1A and 1B are schematic views illustrating an embodiment of a method for manufacturing a pressure sensor according to the present invention, FIG. 1A is a plan view thereof, and FIG. 1B is a partial cross-sectional view of a metal layer portion for voltage application. .

FIG. 2 is a basic configuration diagram of a pressure sensor according to a conventional example,
(a) is the top view, (b) is sectional drawing.

[Explanation of symbols]

1a Silicon substrate 2 Thick part 3 Thin diaphragm part 4 _A to 4 _D Gauge resistance 5 Passivation film 6 Extraction electrode 7 Sensor element 8 Wafer 9 Cut line 10 Metal layer for voltage application 11 High voltage power supply

Claims (1)

[Claims] 1. A gauge resistor having a piezoresistive effect of the semiconductor is formed for each sensor element on a semiconductor single crystal substrate, and a passivation film for protecting the surface is formed on the upper surface of each gauge resistor.
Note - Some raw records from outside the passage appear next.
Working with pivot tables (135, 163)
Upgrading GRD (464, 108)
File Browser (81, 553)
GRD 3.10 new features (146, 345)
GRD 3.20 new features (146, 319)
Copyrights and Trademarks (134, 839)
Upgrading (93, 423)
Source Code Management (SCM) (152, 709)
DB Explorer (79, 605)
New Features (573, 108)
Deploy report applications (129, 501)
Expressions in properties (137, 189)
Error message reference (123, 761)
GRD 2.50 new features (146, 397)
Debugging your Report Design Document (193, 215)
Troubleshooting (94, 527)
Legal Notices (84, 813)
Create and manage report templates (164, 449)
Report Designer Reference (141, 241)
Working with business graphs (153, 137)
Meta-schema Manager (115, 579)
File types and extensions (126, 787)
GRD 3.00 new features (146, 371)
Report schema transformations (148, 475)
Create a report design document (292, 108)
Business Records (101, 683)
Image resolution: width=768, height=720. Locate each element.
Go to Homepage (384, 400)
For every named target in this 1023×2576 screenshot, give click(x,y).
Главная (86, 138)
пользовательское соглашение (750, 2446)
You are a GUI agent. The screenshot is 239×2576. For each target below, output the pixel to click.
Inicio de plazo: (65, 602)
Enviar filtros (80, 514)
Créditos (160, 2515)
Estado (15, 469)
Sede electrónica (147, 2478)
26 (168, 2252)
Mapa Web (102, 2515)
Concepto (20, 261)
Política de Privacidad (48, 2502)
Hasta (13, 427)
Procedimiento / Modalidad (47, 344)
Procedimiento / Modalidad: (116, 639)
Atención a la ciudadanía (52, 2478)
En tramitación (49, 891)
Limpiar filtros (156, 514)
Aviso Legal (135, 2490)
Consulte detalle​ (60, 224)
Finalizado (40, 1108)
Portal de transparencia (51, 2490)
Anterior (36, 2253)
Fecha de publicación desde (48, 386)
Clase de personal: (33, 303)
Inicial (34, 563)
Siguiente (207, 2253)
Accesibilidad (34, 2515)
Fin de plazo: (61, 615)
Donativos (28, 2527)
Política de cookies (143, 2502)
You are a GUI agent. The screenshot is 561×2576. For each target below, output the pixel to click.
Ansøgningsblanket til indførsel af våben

Further, for each sensor element, a step of forming a metal layer for voltage application having a predetermined pattern on the passivation film on the periphery outside the cut line where the element is to be divided into individual parts, and creating a wafer, Heating the wafer to a high temperature and applying a high voltage to the metal layer to trap mobile ions such as Na ⁺ in the passivation film in the metal layer; and thereafter trapping mobile ions in the metal layer. And dividing the wafer from the cut line to separate the metal layer in this state to form individual sensor elements. Manufacturing method of the pressure sensor according to symptoms.